Skin Contact
I was at Peet’s Coffee the other day and a baby in a carriage was crying. “How old is she?” one man asked the man behind the stroller. “Nine days,” the new father said as he bent over to pull the unhappy potato out of her nest. The baby stopped crying and heads bent to admire her. I thought, “Well, okay, maybe no one was there to pick me up much when I cried as a newborn, but at least I was only ten days old when I went to the parents who adopted me.” My next thought was, “What the heck are you doing in a public space with a nine-day old baby?” My third thought was, “Crap. I wasn’t ten days old, I was ten weeks.”
The next day I developed a stye in my lower eyelid. It felt as if someone had punched me in the eye from inside my brain. The pain made it difficult to bend over, difficult to sleep. I worried about my eye.
I have realized lately that as an adopted person my cup of what I am able to tolerate is basically full all the time from dealing with stressors I’m not usually consciously aware of: Why did she give me up? What’s wrong with me? Will she ever come back? Am I going to die because no one is here for me? (My baby brain still thinks I’m a baby and has no idea I can take care of myself.) What this means is that things a “normal” person would have room to tolerate: poison ivy, the flu, breaking up with someone, money worries, often send me into a tailspin. These things are going to go on forever. These things are going to kill me.

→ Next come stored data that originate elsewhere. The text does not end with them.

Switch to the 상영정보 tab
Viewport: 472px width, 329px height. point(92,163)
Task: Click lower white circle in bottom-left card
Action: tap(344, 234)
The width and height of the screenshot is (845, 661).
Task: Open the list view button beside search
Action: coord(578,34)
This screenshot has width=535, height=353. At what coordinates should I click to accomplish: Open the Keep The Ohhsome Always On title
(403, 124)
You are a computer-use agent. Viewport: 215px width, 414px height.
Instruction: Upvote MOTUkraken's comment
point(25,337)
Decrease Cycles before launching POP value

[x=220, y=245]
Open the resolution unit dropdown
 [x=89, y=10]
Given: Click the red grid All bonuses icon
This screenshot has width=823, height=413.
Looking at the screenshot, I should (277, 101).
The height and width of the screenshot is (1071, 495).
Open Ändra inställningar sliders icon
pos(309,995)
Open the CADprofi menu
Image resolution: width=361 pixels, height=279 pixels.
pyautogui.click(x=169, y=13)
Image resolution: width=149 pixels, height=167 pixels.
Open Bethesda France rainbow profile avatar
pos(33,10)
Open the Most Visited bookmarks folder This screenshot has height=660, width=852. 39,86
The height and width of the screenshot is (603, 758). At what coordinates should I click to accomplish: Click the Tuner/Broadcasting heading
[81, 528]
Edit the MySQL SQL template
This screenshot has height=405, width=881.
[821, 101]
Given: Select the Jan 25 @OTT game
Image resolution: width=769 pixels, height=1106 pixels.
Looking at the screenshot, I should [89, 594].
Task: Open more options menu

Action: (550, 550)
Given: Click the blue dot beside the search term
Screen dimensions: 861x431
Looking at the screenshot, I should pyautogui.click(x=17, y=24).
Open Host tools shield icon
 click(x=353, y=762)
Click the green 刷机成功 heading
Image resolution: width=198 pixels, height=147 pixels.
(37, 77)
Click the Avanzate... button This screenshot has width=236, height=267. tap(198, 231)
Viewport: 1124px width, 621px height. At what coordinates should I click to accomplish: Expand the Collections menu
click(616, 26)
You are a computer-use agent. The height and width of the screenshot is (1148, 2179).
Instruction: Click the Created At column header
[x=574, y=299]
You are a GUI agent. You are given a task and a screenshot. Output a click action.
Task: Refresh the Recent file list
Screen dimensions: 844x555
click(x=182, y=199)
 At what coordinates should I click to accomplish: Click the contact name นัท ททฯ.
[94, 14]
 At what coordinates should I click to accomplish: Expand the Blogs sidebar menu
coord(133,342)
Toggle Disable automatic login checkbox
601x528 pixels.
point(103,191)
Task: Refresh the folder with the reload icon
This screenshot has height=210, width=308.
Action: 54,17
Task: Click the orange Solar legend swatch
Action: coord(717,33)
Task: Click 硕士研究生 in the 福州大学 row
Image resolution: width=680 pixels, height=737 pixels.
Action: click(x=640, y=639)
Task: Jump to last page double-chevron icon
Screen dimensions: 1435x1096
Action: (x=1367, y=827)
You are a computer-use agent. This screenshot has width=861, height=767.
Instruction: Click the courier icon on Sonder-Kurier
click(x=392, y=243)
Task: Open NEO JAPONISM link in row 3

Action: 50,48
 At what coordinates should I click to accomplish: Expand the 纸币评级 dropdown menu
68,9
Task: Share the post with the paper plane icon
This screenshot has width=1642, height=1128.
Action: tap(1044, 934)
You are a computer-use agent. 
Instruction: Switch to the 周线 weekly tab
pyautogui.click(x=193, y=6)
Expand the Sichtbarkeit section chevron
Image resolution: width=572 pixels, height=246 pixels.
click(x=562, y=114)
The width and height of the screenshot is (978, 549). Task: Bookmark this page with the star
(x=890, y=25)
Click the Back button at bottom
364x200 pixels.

Thinking of what it might have been like for me as a baby with no one regularly there to hold me sent me into one of those tailspins. My eye got worse. I couldn’t sleep. All my joints started to hurt. I had a headache. I had a fever. My stomach hurt. These pains tunneled my brain into the thought: You are in so much trouble. Escape.
If I were another person, this is where adoptee suicide becomes an issue. Another person might figure she’d help the progression of events along and get to the finish line faster because the race itself was becoming unbearable. If you aren’t going to survive your life, why not take the only control you feel you have and end it?
Luckily, I believe in tomorrow. Luckily, I know my brain is a little crazy and if I let it run the show I’m in big trouble. Luckily, I have friends I can call and a yoga and meditation practice I can utilize. Luckily, I don’t love alcohol or drugs. Luckily, I have seen the power writing has to transform my thoughts and my life. Luckily, I have a daughter I would never leave.
I want to know the facts of what happened to babies in the 1960s (and now!) when there wasn’t a parent around to hold them when they cried. Who fed these babies? Were they held at all? For how long? I want to know because then my brain can stop scrolling through possible scenarios. I never rip out the first chapter of a book and start reading because, well, duh. Can you imagine taking the time to read War and Peace after skipping the first chapter. Be honest, wouldn’t you lie in bed sometimes feeling that skipping that first chapter had been a bad idea? What if something really important had happened? What if the characters of War and Peace had missed the first chapter. How could they live a fully developed chapter ten if chapter one was held back from them?
What is the expectation of a baby when it cries? He has a need for comfort, I assume, and so what happens when no one is there to comfort him?
If I look at my own life, I think the baby-child-adult has trouble believing anyone, truly, can be depended on. The baby-child-adult grows up to be either over-the-top needy, giving the world chance after chance to try to repair preverbal wounds that can never be repaired in this way, or perhaps the baby-child-adult grows up fiercely independent. I got this. I don’t need anyone. That’s sounds great, but we the people exist in relationship and so it’s not balanced, not healthy. I think I’m a combination of both. Overly needy and extremely independent. I have been asked more than once if I am bipolar (all by people who were diagnosed thusly), but I know now the answer is, No. I’m adopted.
Ten weeks is too long to go without being regularly held. It’s not just about the children who are relinquished. I think of the babies in the I.C.U. and it is not good. They are both being taken care of--attached to tubes, held in plastic boxes--and they are being starved. Skin contact is necessary to our development as human beings. It just is. And it starts at birth. I understand that underdeveloped or sick babies need intensive care, and so I’m not saying that skin contact cures everything. I am saying it is essential to our health as a human being. So there are things we have to figure out. How can a child be relinquished and still have the skin contact he needs for his best well-being? How can an infant be in an incubator and be held at the same time?
We’ve made it to the moon. I have faith in us as a people we can find a way to make sure we take care of the babies.